I have two datasets, each one having 60k RGB images (320x320) saved as .pt files, and two DataLoaders (one for each dataset). Both DataLoaders have equal parameters: batch size=256, num_workers = 6, shuffle = True, drop_last=True. At each epoch, I get batches from the DataLoaders as in this pseudocode:
data_generator1 = data.DataLoader(...)
data_generator2 = data.DataLoader(...)
num_batches = len(data_generator1) # note: generators have same len
# tools for measuring execution times
start_batch1 = torch.cuda.Event(enable_timing=True)
end_batch1 = torch.cuda.Event(enable_timing=True)
start_batch2 = torch.cuda.Event(enable_timing=True)
end_batch2 = torch.cuda.Event(enable_timing=True)
for epoch in range(epochs):
t_batch1 = []
t_batch2 = []
generator_iterator1 = iter(data_generator1)
generator_iterator2 = iter(data_generator2)

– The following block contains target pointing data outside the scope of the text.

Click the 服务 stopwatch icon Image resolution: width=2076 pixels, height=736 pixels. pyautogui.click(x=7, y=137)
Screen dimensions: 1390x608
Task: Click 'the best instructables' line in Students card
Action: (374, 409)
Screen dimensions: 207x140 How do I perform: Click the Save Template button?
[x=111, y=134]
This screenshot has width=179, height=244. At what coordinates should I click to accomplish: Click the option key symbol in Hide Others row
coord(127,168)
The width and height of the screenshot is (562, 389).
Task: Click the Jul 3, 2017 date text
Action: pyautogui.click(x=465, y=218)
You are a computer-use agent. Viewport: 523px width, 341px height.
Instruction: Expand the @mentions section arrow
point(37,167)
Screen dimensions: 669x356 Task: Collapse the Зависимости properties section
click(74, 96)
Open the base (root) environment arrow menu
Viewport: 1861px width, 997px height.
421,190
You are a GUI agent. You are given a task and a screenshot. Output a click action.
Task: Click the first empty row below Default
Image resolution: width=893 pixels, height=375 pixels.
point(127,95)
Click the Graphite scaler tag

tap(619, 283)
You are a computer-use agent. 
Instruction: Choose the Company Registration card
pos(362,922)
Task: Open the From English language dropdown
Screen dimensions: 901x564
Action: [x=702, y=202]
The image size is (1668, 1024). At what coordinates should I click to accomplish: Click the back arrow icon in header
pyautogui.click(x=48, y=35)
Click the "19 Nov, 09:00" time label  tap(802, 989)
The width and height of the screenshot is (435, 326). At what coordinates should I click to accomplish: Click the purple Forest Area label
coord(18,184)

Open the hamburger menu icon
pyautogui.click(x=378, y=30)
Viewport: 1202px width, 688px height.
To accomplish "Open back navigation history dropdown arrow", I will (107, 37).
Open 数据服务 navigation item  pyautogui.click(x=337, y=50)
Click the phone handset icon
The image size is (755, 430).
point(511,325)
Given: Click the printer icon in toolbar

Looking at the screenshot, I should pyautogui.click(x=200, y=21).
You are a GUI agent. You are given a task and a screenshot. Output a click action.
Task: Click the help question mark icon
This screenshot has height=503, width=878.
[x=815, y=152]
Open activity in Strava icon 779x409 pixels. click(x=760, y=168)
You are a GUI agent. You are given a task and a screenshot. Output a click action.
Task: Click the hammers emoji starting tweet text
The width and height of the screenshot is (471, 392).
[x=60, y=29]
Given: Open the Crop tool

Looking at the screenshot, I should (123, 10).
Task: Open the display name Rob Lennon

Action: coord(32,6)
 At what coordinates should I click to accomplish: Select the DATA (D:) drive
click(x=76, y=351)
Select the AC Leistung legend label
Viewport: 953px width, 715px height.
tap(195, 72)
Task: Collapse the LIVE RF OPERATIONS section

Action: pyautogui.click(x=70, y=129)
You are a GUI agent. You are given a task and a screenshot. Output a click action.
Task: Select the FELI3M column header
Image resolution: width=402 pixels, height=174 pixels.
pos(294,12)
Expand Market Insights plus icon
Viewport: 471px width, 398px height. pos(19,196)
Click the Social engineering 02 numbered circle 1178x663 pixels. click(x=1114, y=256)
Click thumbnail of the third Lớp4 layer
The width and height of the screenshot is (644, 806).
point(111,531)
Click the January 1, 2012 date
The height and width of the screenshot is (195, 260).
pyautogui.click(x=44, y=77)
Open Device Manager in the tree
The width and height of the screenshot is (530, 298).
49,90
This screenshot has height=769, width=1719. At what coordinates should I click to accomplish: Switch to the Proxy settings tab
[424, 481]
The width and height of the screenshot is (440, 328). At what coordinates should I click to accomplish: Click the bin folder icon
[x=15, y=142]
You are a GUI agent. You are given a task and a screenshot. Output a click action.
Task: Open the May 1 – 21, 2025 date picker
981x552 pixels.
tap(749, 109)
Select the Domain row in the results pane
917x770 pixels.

for i in range(num_batches):
try:
# Get a batch from both dataloaders
start_batch1.record()
batch1, labels1 = next(generator_iterator1)
end_batch1.record()
torch.cuda.synchronize()
t_batch1.append(start_batch1.elapsed_time(end_batch1))
start_batch2.record()
batch2, labels2 = next(generator_iterator2)
end_batch2.record()
torch.cuda.synchronize()
t_batch2.append(start_batch2.elapsed_time(end_batch2))
except StopIteration:
# dataloaders are empty
break
# Train model....
print("Avg time batch1: ", sum(t_batch1)/len(t_batch1))
print("Avg time batch2: ", sum(t_batch2)/len(t_batch2))
Now, the problem is that batch1, labels1 = next(generator_iterator1)
on average is 5x slower than batch2, labels2 = next(generator_iterator2)
, i.e. 1500 millseconds vs 300 milliseconds (with 60000/256 = 234 batches in total, this results in 5.85 minutes vs 1.17 minutes per epoch). Of course, I would like both to take the minimum amount of time in order to speed up the training process. At first I thought the problem was on the data (maybe dataset1 is “heavier” than dataset2, or maybe I saved them in the .pt files as different types of data). However, I swapped the commands order in the code by placing batch2, labels2 = next(generator_iterator2)
first and then batch1, labels1 = next(generator_iterator1)
. And guess what? Now batch2, labels2 = next(generator_iterator2)
is 5x slower. So it’s clearly not the kind of data, but rather which DataLoader is fetched first. In other words, no matter which dataloader I fetch, the first dataloader to be fetched is always the slowest to return the batches. Does anybody know why this is happening?
EDIT: I forgot to say that I am using pytorch on Ubuntu.